Albert Guignard, PDG des éditions du Mont Popey, dont le chiffre d'affaire doit avoisiner le montant du cours du rouble (TTC), Albert Guignard est un copain.
Oui, c'est un "poète sauvage", et je tiens de la même confrérie ; son maquis culturel est bien caché (sauf sur le web), mais je n'ignore aucun de ses détours, et je m'y meus à l'aise ; bien, et puis, par ce qu'il a la flamme facile et la tendance positive saine, quoique légèrement mystico-marxiste, Albert est un fan de Tomas Sankara, qui transforma sans effusion de sang la Haute-Volta en le Burkia-Faso, dans les années, oh ! j'avais 20 ans, t'as qu'à voir !
Ouai ? Dès qu'il a su que j'étais à Ouaga, en pleine révolution, il m'a demandé un court texte en prose, qu'il lirait lors d'un truc qu'il organisait pour, inlassablement, faire progresser l'idée poétique et politique, c'est son truc, à l'Albert, et ça vaut mieux que de vendre des amphétes, je vous le dis !
Voila.
Depuis, j'ai plus entendu parler de rien, il me reste le texte, je vous le passe :
En direct de Ouagadougou :
Ce fut une belle révolution ; propre, festive, avec quelques rares morts, qui devaient l'avoir bien cherché, et beaucoup d’intelligence ; Sankara, gentiment stalinien, voulait réellement faire avancer son coin de planète, de manière authentiquement communautaire ; nous, on était plutôt là par hasard, on savait qu' il y avait ''des troubles'', bon, on était un peu anar, et plus loin, il y avait Rawlings, au Ghana, qui menait une quête comparable, tout ça nous branchait bien.
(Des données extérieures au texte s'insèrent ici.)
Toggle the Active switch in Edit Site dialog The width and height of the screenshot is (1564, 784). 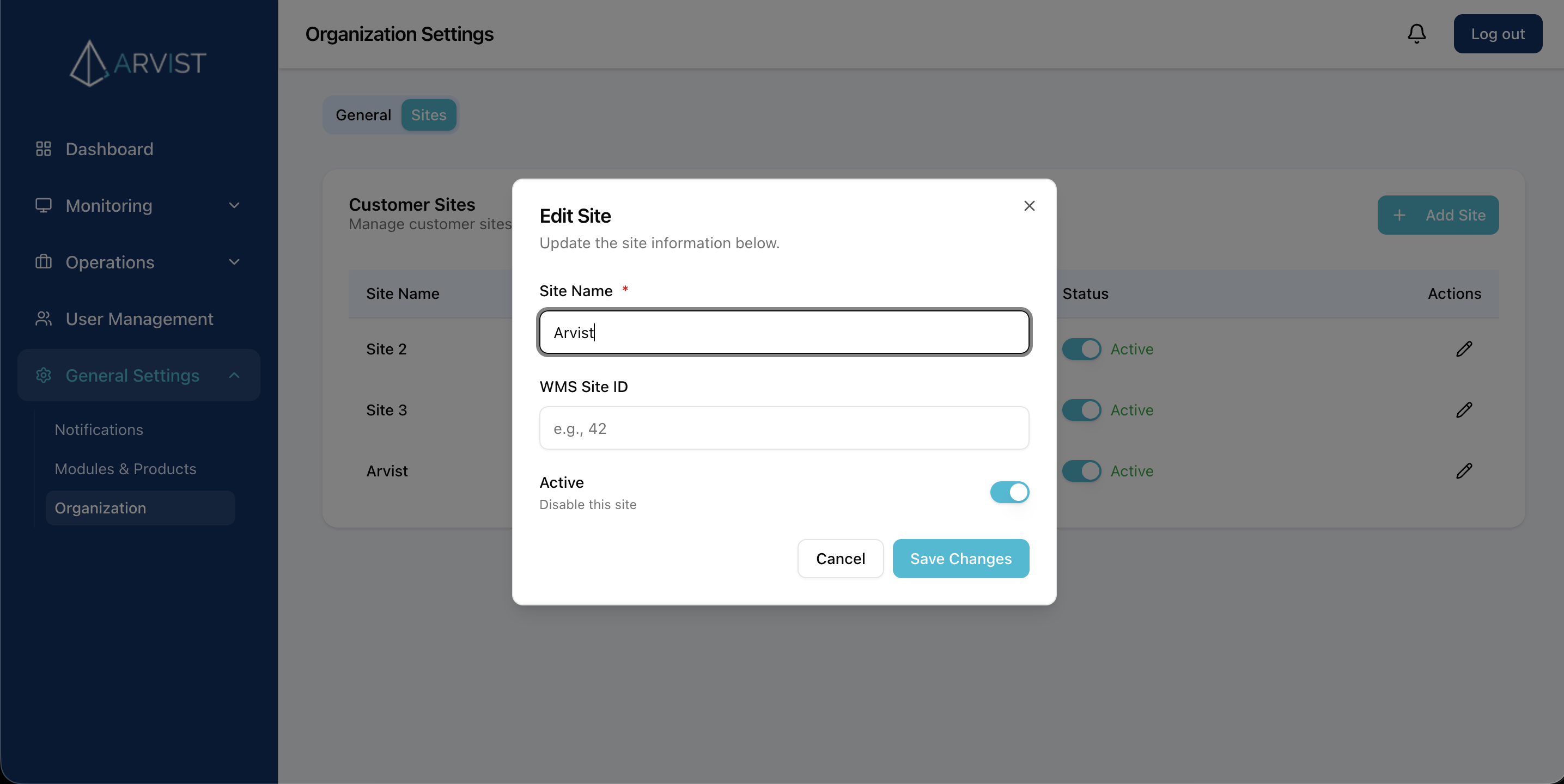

Ouaga, c'était une vraie ville africaine, pleine de soleil et d'odeurs, et sans électricité dans les rues, pas de goudron sur la poussière, des vautours, familiers comme nos pigeons, du bruit, des bagnoles bricolées, des vélos, des gens partout, à toute heure ; la nuit était mouchetée de bougie, on partageait les haricots, délicieux, préparés en sauce par de grosses mamas hilares, payés cent franc/cent franc (que dalle), avec les minots qui nous disaient en rigolant que les gamelles étaient remplis de choléra, pour qu'on leur donne notre part ; tout ça à la lueurs des feux, des lampes à pétrole, avec des radios qui crachaient du reggae et de péremptoires pamphlets communistes...on habitait dans des quartiers pourris, sympathiques et louches, neuf mètres carrés, parpaings et tôles ondulées, derrière l'aéroport, avec les filles qui se vendent ; j'achetais pas, mais nous, on étaient déjà plus amoureux, plutôt partenaires … J'avais vingt ans, j'étais en pleine forme ; en ville, ça tirait de partout, pas longtemps, et la nuit, couvre-feu : (- Il faut arrêter, même ! Je vais tirer, là !) ...T'avais intérêt à obtempérer !
On pouvait discuter avec les soldats, s’asseoir sur les sacs de sable, pousser le mufle dangereux de la mitrailleuse, offrir des clopes, et les mecs te disaient leur révolution, leurs espoirs, le village qui manque, la famille, oui, mais toi, tu n'as pas d'enfant ? - eh non, tu sais, chez nous, on fait pas toujours des gosses, ça, notre conception de la famille, hein !
''La patrie ou la mort, nous vaincrons !'' c'était le slogan à la mode, mais, grosso-modo, tout le monde se comportait étrangement bien, peu d'exactions, pas de pillage, nulle horreur coutumière des révolutions ; je dis pas, quand on s'est fait rafler par les CRD (Comités de défense de la révolution) on s'est bien fait un peu bousculer, et dans leur caserne, il y avait une immense cage en plein soleil bourrée de gens à poil et assoiffés, (peut-être ceux qui avaient construit la cage ?), bref, ça pouvait être chaud, comme quand on s'est fait braquer (pour contrôle) par des gamins-soldats rigolards et agressifs, le doigt sur la gâchette de leurs jolies mitraillettes, et dont le plus âgé ne devait pas avoir 15 ans, pas de bisounours pour ces mômes-là, ils participent de l'Histoire, figure-toi ! - Mais le blanc impérialiste, là, qu'est ce qu’il vient chercher ?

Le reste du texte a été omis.